[Dataset entries Boundary: Start]

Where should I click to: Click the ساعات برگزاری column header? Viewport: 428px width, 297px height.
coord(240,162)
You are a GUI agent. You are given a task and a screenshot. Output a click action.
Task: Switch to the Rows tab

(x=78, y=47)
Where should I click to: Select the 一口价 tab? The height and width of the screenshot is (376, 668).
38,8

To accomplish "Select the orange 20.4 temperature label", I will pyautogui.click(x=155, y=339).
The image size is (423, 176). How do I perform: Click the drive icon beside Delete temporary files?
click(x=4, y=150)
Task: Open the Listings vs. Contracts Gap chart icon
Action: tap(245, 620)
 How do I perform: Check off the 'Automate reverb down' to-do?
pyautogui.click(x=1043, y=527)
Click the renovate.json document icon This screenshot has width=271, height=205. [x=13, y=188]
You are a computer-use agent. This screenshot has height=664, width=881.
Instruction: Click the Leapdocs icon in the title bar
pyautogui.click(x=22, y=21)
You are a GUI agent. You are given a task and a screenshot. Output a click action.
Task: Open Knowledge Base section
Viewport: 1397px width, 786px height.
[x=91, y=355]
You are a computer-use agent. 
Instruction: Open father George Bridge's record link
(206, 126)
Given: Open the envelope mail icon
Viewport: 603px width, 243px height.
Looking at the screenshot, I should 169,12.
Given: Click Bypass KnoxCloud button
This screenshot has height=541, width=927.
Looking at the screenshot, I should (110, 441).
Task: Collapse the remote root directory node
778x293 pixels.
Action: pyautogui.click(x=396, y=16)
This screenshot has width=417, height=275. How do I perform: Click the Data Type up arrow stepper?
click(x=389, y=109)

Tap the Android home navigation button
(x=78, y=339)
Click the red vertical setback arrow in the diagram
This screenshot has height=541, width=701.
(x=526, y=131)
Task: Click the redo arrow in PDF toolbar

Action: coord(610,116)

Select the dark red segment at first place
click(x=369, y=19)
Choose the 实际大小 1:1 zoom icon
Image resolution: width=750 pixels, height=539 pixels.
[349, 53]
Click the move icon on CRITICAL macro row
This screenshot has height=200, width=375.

[Dataset entries Boundary: End]

Copy all the lines above that hold the string "computer".

Reply ::
You are a computer-use agent. This screenshot has height=664, width=881.
You are a computer-use agent. 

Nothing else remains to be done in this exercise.